*Exercise objective:* Could you reproduce every record below exactly as it stands?

(Records supplied)

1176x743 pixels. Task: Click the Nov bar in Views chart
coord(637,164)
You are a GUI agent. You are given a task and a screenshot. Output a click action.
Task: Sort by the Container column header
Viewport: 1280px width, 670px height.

(End Records supplied)

*Exercise answer:*
1176x743 pixels. Task: Click the Nov bar in Views chart
coord(637,164)
You are a GUI agent. You are given a task and a screenshot. Output a click action.
Task: Sort by the Container column header
Viewport: 1280px width, 670px height.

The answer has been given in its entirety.